More Than Conquerors

I remember when I first started to come out to church and we had midweeks in large groups down by the downtown library, and one day we had to memorize some scriptures because we where going to be tested. I wasn’t a disciple yet but I challenged myself to learn these scriptures and to partake in the testing. It turns out I actually passed the little quiz, I remember being so proud of myself because I did something I normally wouldn’t have done any other time ‘Study the Bible’ thus beginning my long journey to salvation. One of the scriptures I still remember to this day (now going on 6 years; 7 soon) is

Romans 8:28

More Than Conquerors 28And we know that in all things God works for the good of those who love him, who have been called according to his purpose.

I always thought about this scripture because I never understood what my purpose was, ever. I know the obvious ones like love my neighbour, be kind, be forgiving, I mean I known these since I was in grade school.
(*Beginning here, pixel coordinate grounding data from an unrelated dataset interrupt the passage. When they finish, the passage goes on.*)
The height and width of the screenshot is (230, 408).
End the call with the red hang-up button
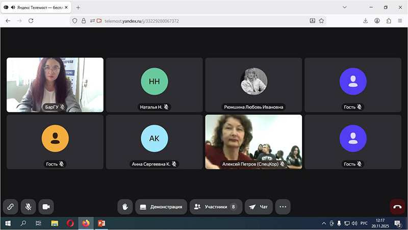(x=398, y=207)
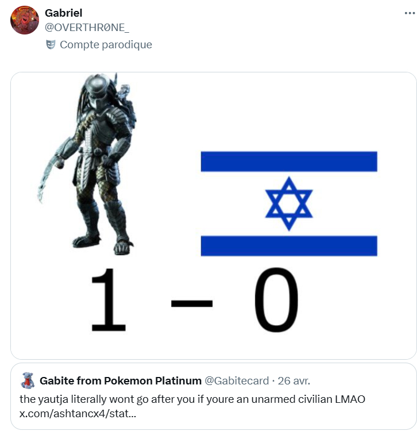
Task: Click the Compte parodique label
Action: pos(106,44)
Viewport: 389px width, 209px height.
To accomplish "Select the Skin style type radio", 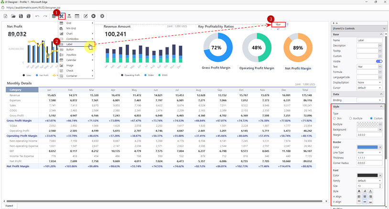I will click(x=335, y=118).
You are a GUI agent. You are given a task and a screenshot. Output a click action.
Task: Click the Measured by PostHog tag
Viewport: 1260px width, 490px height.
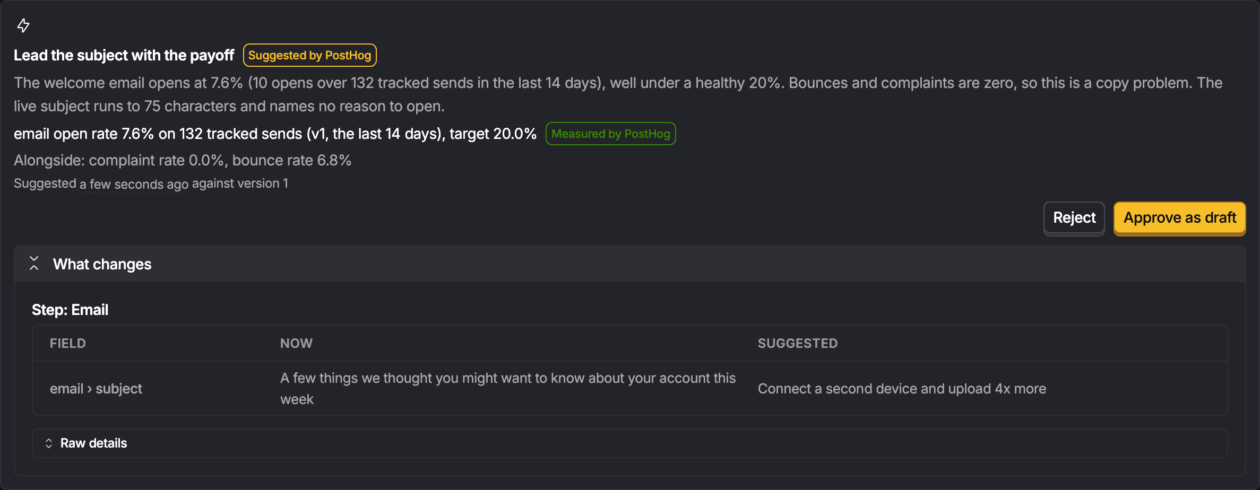click(x=610, y=134)
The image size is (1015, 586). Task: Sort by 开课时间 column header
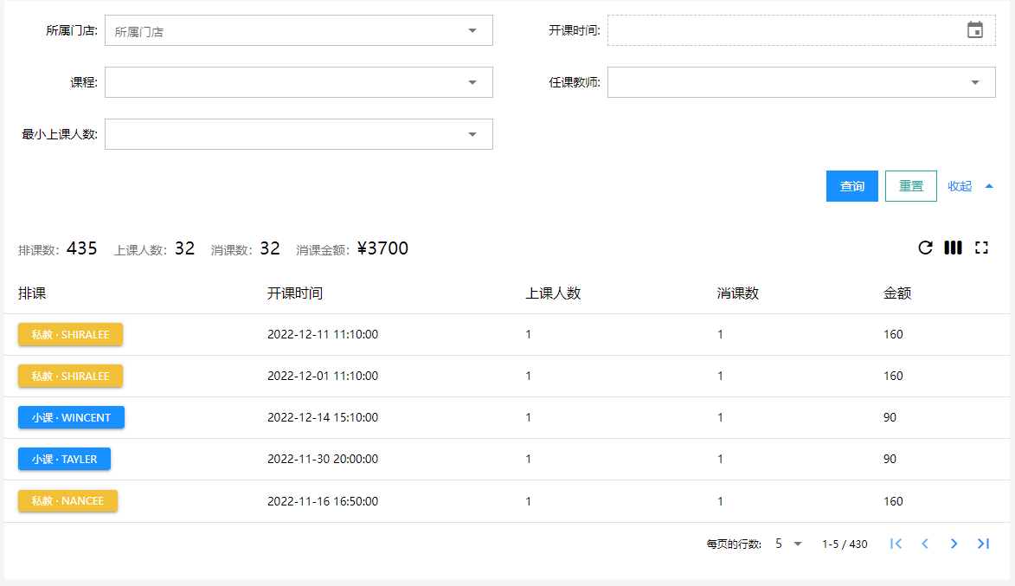coord(295,293)
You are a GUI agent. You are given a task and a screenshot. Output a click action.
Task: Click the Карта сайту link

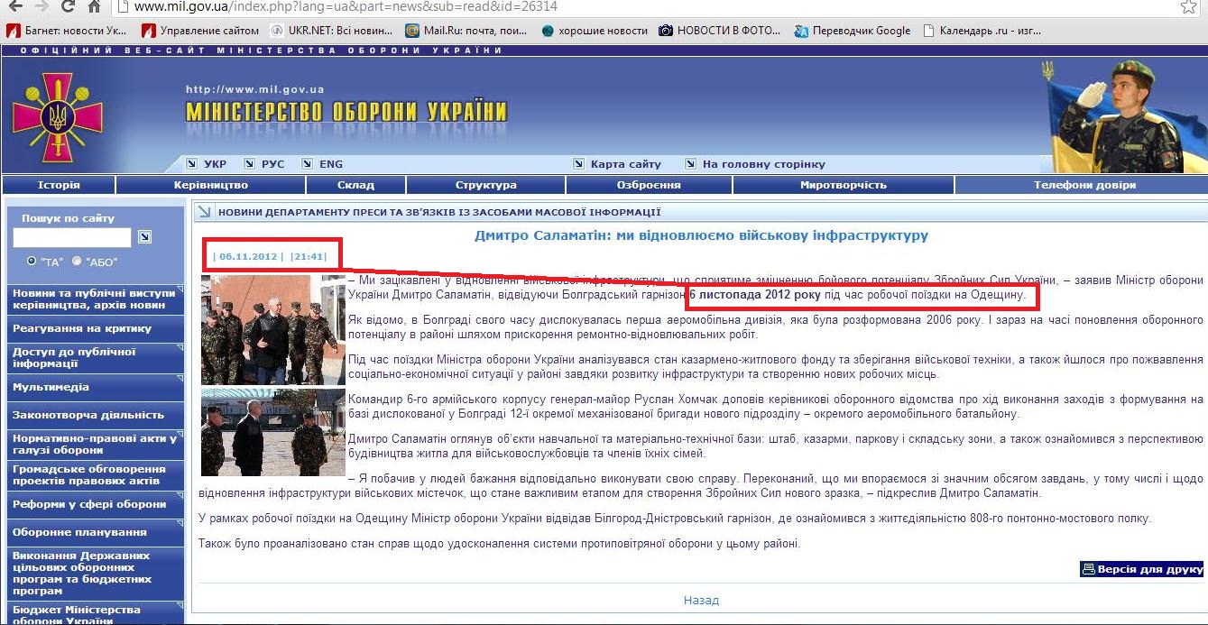[624, 164]
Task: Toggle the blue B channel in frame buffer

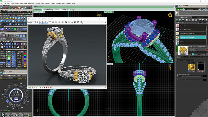Action: tap(47, 22)
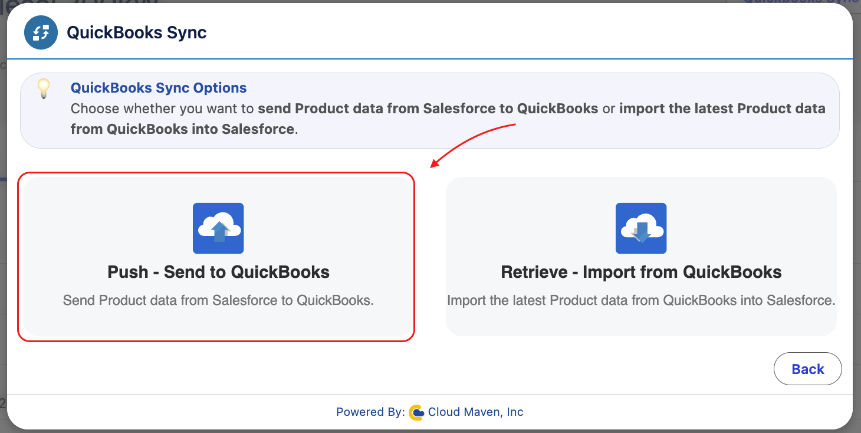Click the Push - Send to QuickBooks heading
Image resolution: width=861 pixels, height=433 pixels.
tap(218, 272)
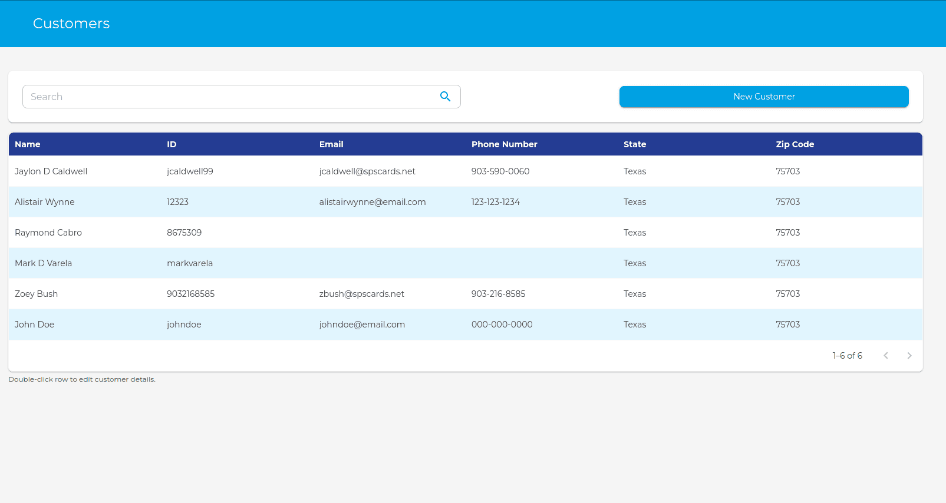Select the John Doe customer row
This screenshot has width=946, height=503.
(35, 325)
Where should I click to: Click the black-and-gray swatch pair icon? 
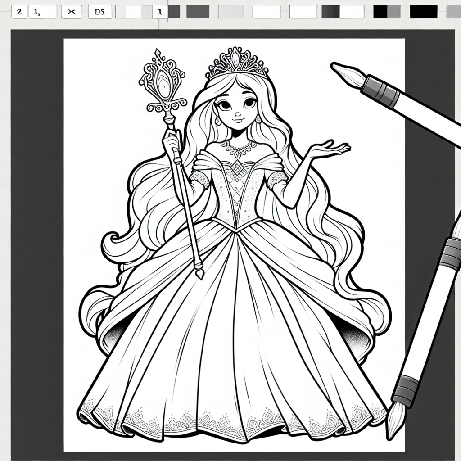pos(386,12)
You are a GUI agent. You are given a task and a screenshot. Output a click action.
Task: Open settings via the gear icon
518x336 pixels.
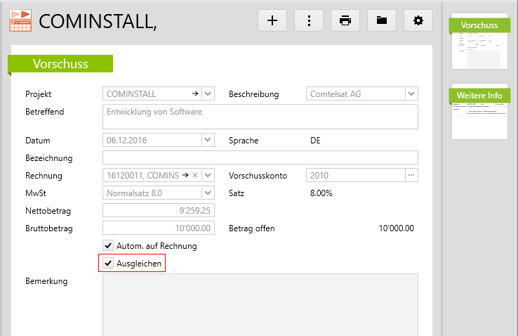click(x=418, y=20)
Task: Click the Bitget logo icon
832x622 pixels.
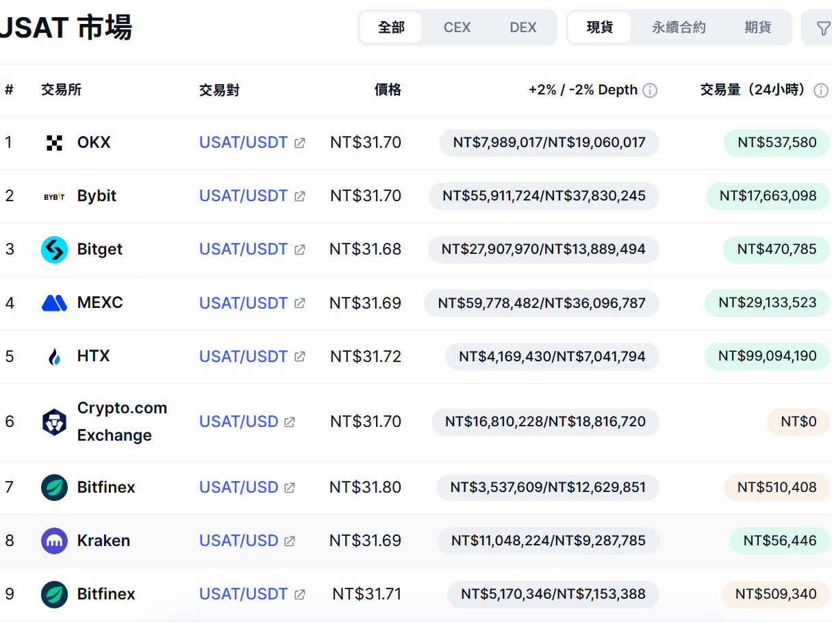Action: tap(54, 250)
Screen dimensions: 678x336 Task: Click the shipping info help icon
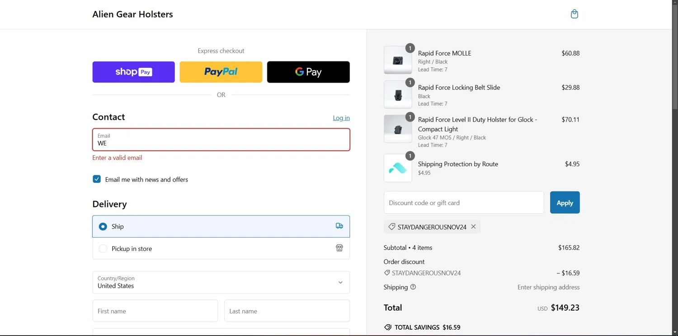tap(413, 287)
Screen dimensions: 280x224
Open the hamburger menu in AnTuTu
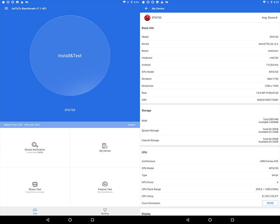click(x=6, y=8)
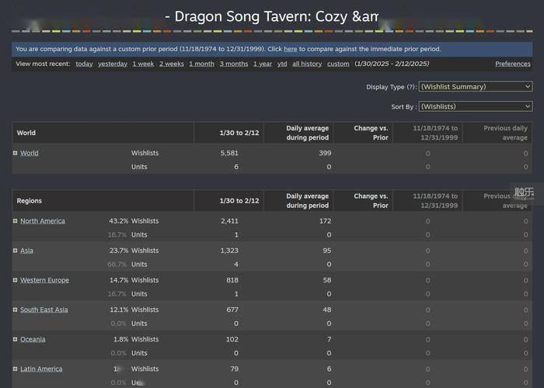This screenshot has height=388, width=544.
Task: Open the Display Type dropdown
Action: click(x=476, y=87)
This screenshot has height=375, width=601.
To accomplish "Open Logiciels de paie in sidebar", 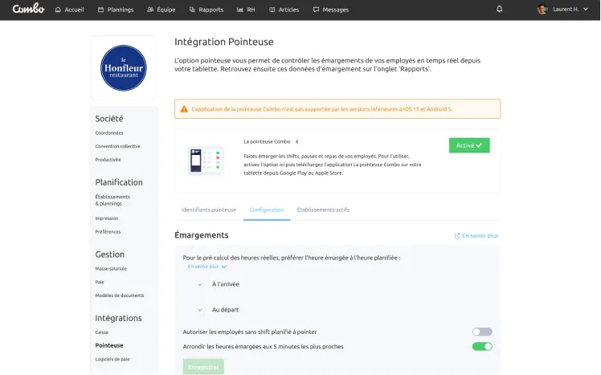I will tap(112, 359).
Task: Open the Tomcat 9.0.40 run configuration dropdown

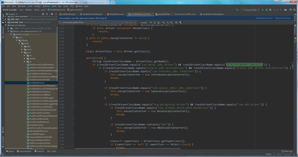Action: (250, 10)
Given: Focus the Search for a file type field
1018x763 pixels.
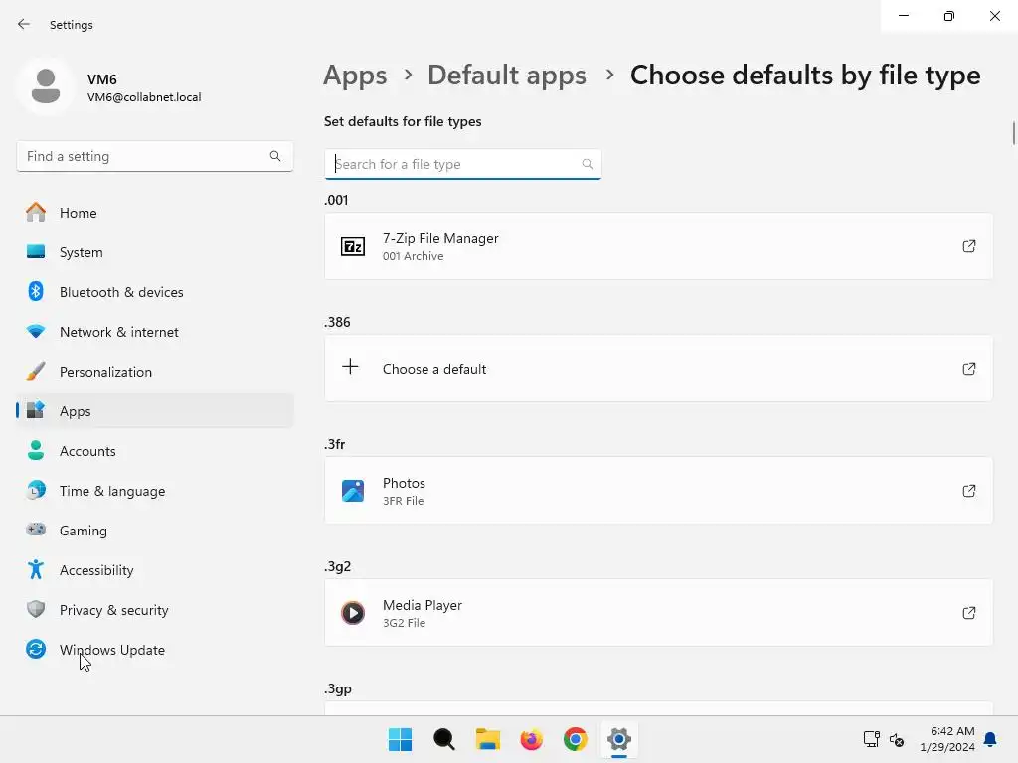Looking at the screenshot, I should pos(457,164).
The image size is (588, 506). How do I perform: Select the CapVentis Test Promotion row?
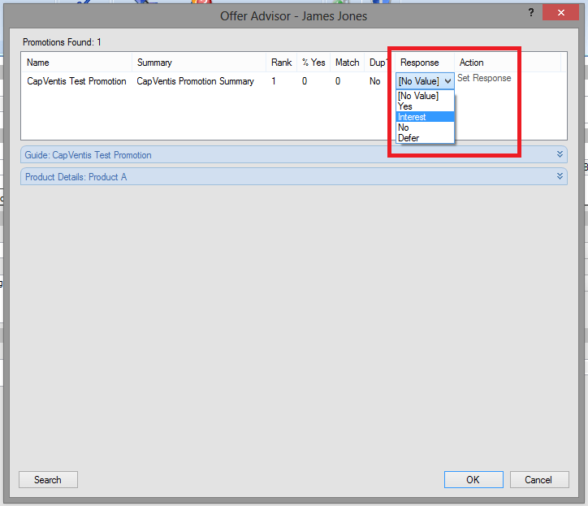(76, 81)
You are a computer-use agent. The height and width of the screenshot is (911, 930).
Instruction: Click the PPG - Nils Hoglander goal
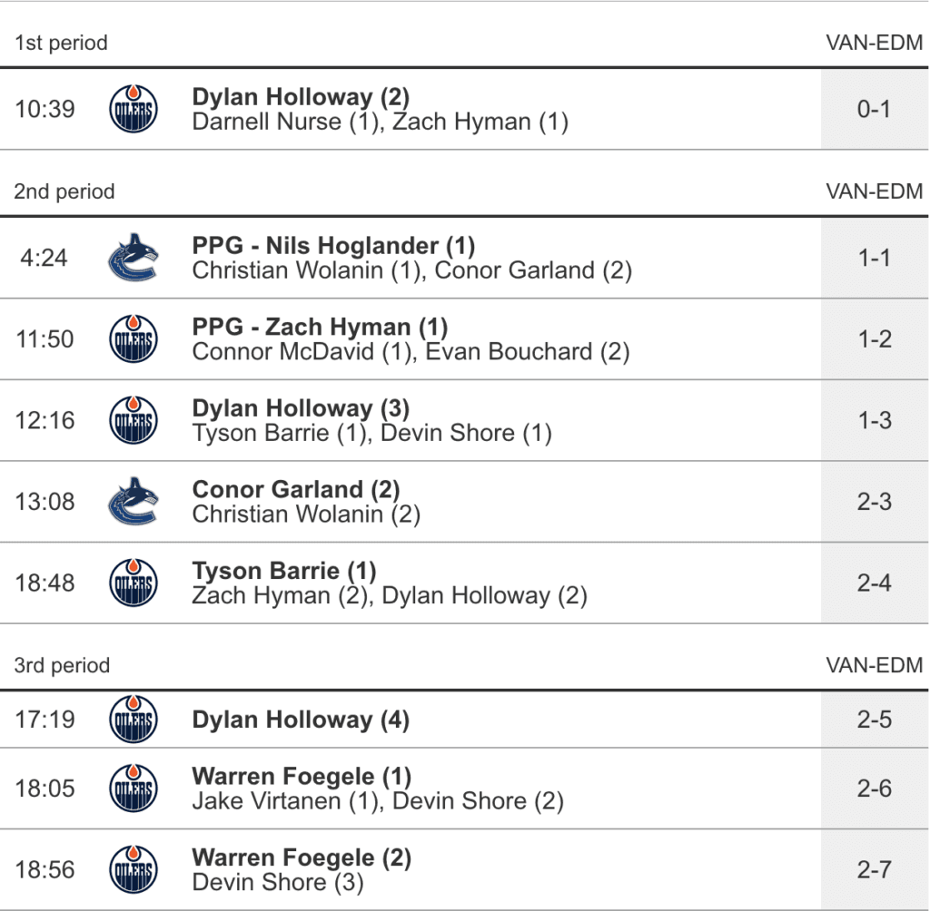[x=333, y=246]
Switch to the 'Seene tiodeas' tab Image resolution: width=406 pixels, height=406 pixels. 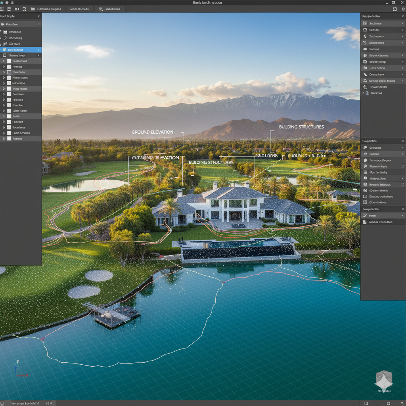pyautogui.click(x=79, y=9)
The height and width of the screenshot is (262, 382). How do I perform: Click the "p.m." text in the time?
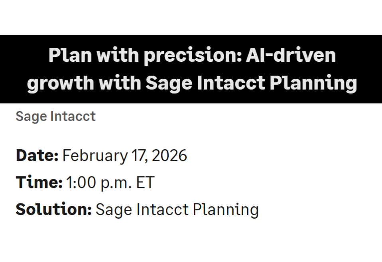pyautogui.click(x=118, y=182)
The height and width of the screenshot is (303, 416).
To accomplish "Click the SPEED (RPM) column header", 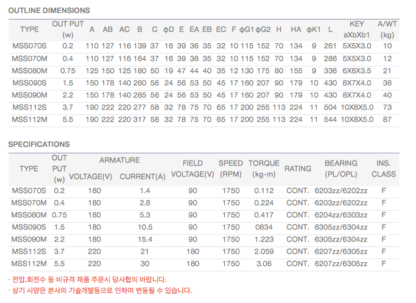I will (231, 169).
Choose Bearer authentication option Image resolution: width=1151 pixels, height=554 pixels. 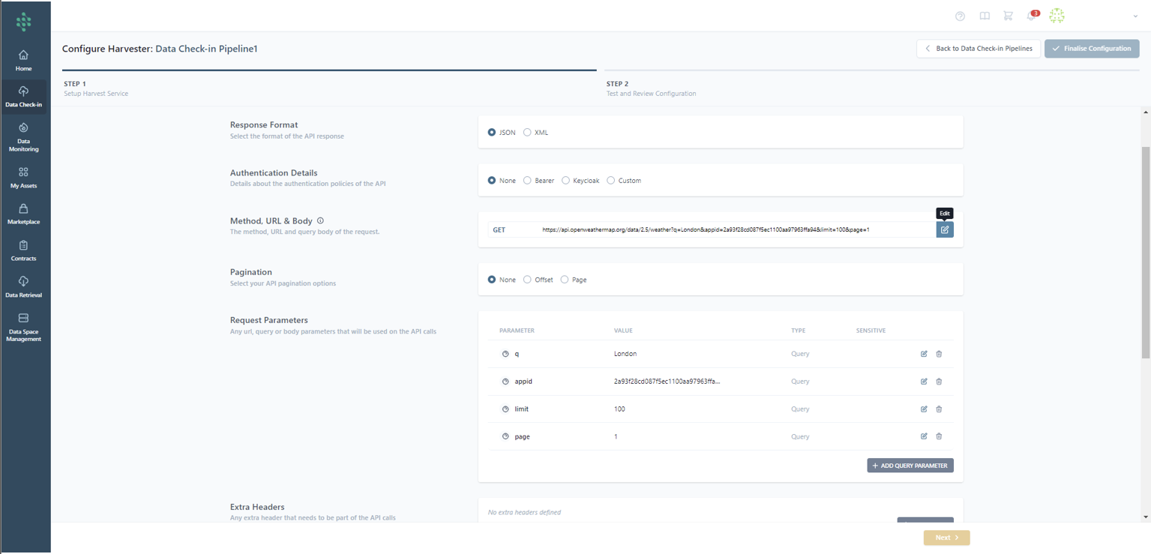(528, 181)
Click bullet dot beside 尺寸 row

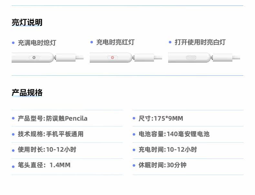(134, 118)
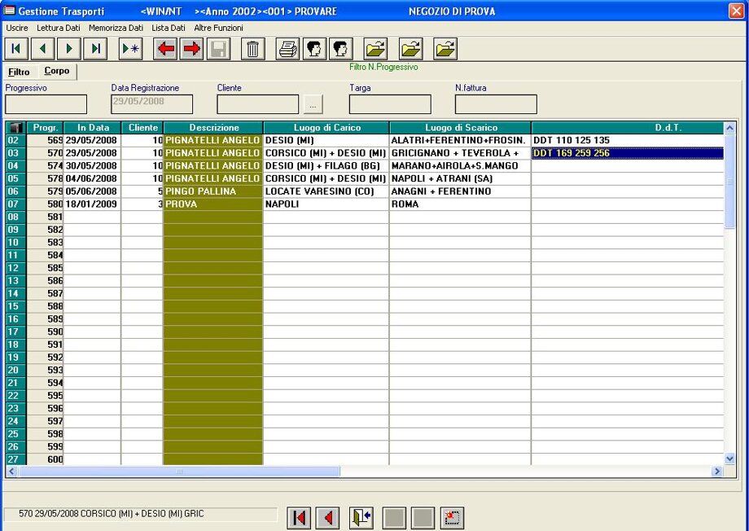749x531 pixels.
Task: Jump to last record in top toolbar
Action: pos(95,49)
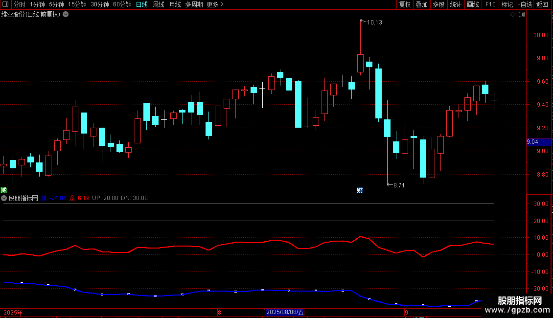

What is my purpose? I kept asking myself. What is it that I am supposed to do? As a human being, as a person living in this earth, what do I need to do? I never beileved the fact that we are just here and then we die. I always had a feeling that we are more than just a bag af bones, a skeleton held together by a thin membrane we call skin. Obviously there are laws in this physical world that govern the physics around us, and God is the great architec behind it all. God has called each and everyone of us. Even those who choose to walk away from him.

This, of course, leaves us to ask the question: what are we conquering?

have you ever heard the saying that goes like this, ‘we are our own worst enemy’. We are conquering our destiny, our future, our outcome as people, and dare I say, our love. We conquer our fears, and fear no more, we conquer our weaknesses and turn them into victories, we conquer our insecurities and achieve great things. All because we have come to understand what God’s love within us is.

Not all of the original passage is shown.